Il Falsario, la sconvolgente storia vera che ha ispirato il film più visto su Netflix
Dal talento artistico alla criminalità, passando per il caso Moro e i grandi enigmi degli Anni di Piombo: il film di Stefano Lodovichi ricostruisce la parabola di Antonio Chichiarelli, uno degli uomini più controversi della storia italiana.
È tra i film italiani più visti su Netflix: Il Falsario, diretto da Stefano Lodovichi è anche una storia vera. Dietro il protagonista interpretato da Pietro Castellitto si nasconde infatti una figura realmente esistita: Antonio Chichiarelli, artista dal talento straordinario, falsario d'eccezione e uomo finito al centro di alcuni dei capitoli più oscuri della storia italiana. Il lungometraggio non si limita a raccontare la carriera criminale di un abile contraffattore di opere d'arte, ma costruisce un affresco della Roma degli Anni di Piombo, quando terrorismo, criminalità organizzata, servizi segreti deviati e politica sembravano intrecciarsi in un mosaico ancora oggi ricco di interrogativi. È proprio questo legame con fatti realmente accaduti a rendere il film particolarmente affascinante.
Trasferitosi a Roma negli anni Settanta, Chichiarelli iniziò a frequentare ambienti criminali sempre più importanti. Dopo alcuni arresti per reati comuni, entrò in contatto con uomini destinati a diventare figure di primo piano della Banda della Magliana, una delle organizzazioni criminali più potenti della Capitale. Fu proprio questo intreccio tra talento artistico e criminalità a renderlo un personaggio unico nella cronaca italiana.

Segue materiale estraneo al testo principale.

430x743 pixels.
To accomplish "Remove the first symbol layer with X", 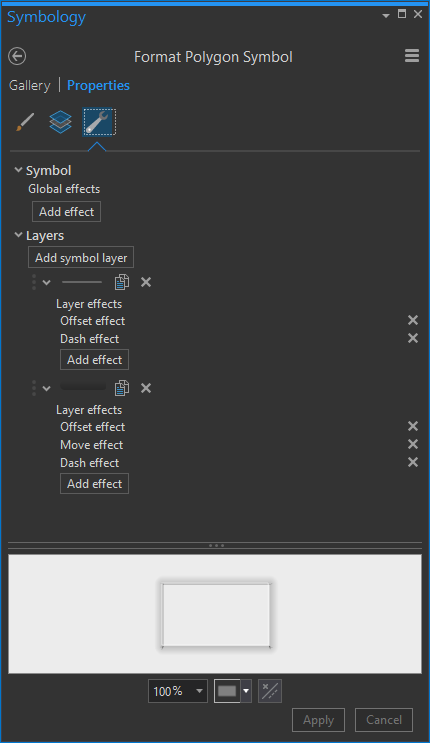I will coord(146,282).
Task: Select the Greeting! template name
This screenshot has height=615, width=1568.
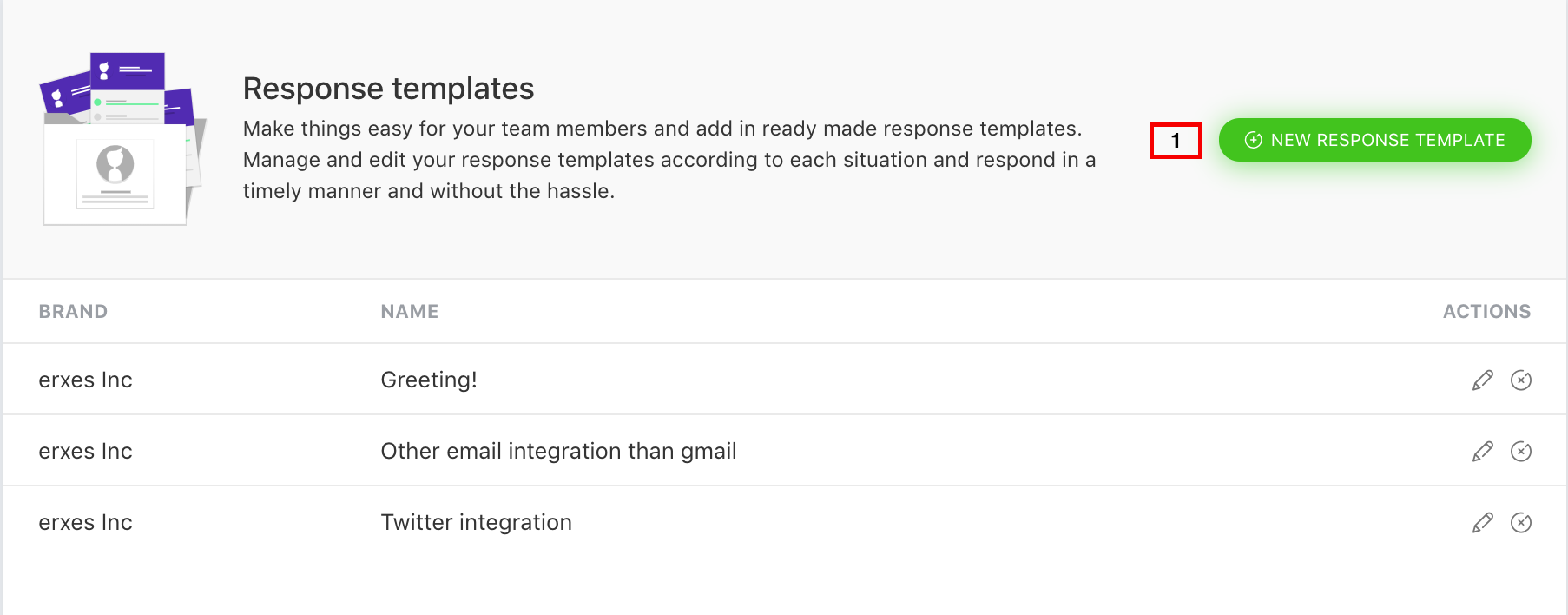Action: (x=429, y=380)
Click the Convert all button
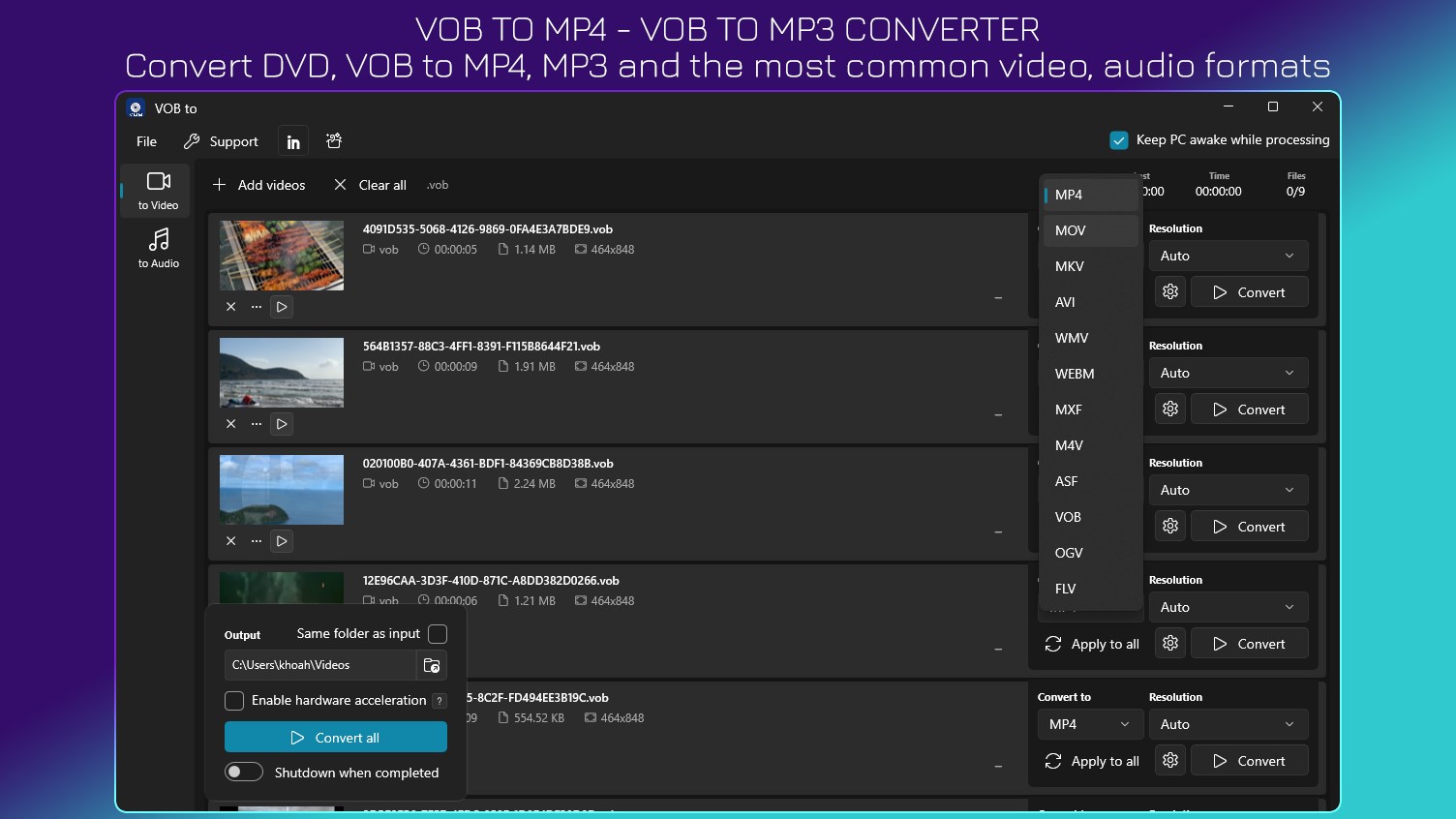1456x819 pixels. pyautogui.click(x=335, y=737)
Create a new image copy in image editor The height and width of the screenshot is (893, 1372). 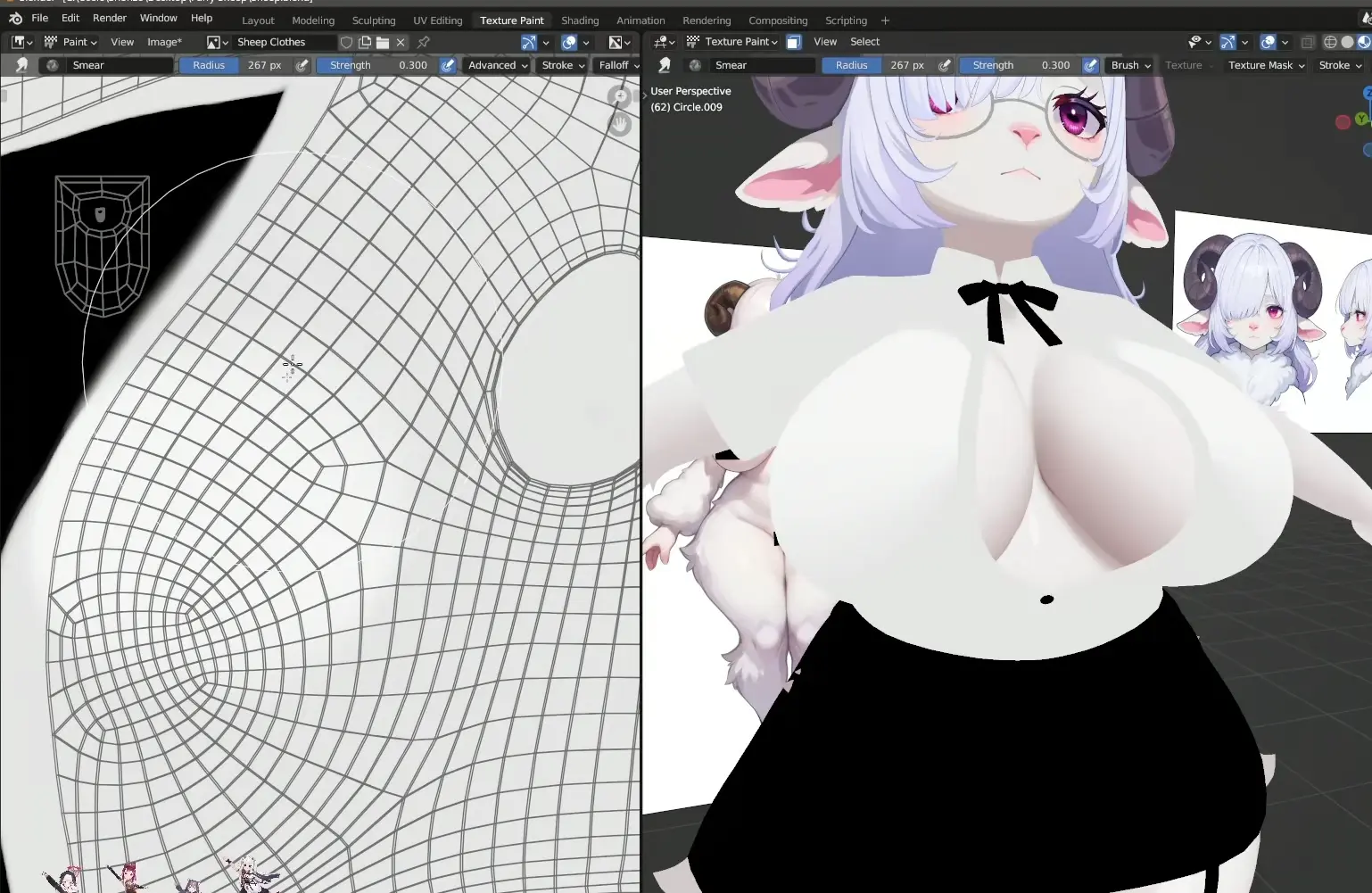pyautogui.click(x=365, y=42)
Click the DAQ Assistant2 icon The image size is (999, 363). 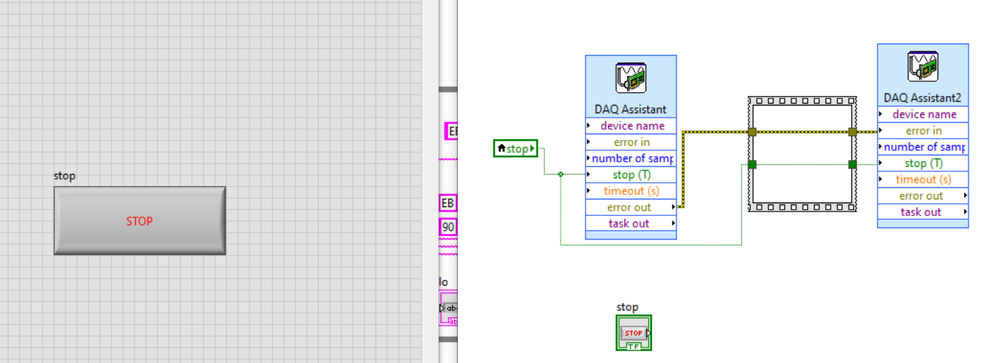click(923, 67)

L'aspetto più inquietante della vicenda riguarda il possibile coinvolgimento di Chichiarelli nel rapimento di Aldo Moro. Durante i 55 giorni del sequestro, le Brigate Rosse diffusero diversi comunicati destinati a orientare l'opinione pubblica. Tra questi comparve il celebre falso "Comunicato numero 7", nel quale si annunciava la morte dello statista e si indicava il Lago della Duchessa come luogo dove cercarne il corpo. Quel documento risultò poi essere un clamoroso depistaggio. Secondo le ricostruzioni storiche più accreditate, sarebbe stato proprio Antonio Chichiarelli a realizzarlo grazie alla sua incredibile capacità di imitare perfettamente documenti e dattiloscritti. Ancora oggi, però, rimane uno dei tanti interrogativi irrisolti della vicenda: chi commissionò realmente quel falso? Per quale motivo? E soprattutto, quali interessi si celavano dietro quell'operazione?
Il film mostra così una Roma elegante e decadente allo stesso tempo, nella quale gallerie d'arte, locali esclusivi e ambienti dell'alta società convivono con traffici illeciti, terrorismo e violenza. Questa doppia anima rappresenta uno degli elementi più riusciti della pellicola. La storia segue Antonio "Tony" Chichiarelli, giovane pittore trasferitosi a Roma insieme agli amici d'infanzia don Vittorio e Fabio. Grazie al suo straordinario talento nella copia dei dipinti, Tony viene scoperto dalla gallerista Donata, che lo introduce nel mercato delle opere contraffatte. Ben presto, però, le sue capacità attirano l'interesse della criminalità organizzata, che lo coinvolge in incarichi sempre più rischiosi.
Mentre il suo amico Fabio si avvicina alla lotta armata delle Brigate Rosse e don Vittorio intraprende la carriera ecclesiastica, Tony si ritrova al centro di una rete di relazioni che comprende mafia, Banda della Magliana e oscuri rappresentanti dei servizi segreti. L'artista diventa così protagonista di una spirale di tradimenti, depistaggi, ricatti e omicidi, fino a comprendere che uscire da quel sistema potrebbe essere impossibile. A guidare il cast è Pietro Castellitto, con un'interpretazione intensa e carismatica. Accanto a lui troviamo: Giulia Michelini, nel ruolo di Donata, gallerista che riconosce il talento di Tony e ne cambia il destino; Edoardo Pesce, volto ormai consolidato del cinema italiano, perfetto per interpretare le figure legate alla criminalità romana; Claudio Santamaria, che dà vita a uno dei personaggi più enigmatici della storia.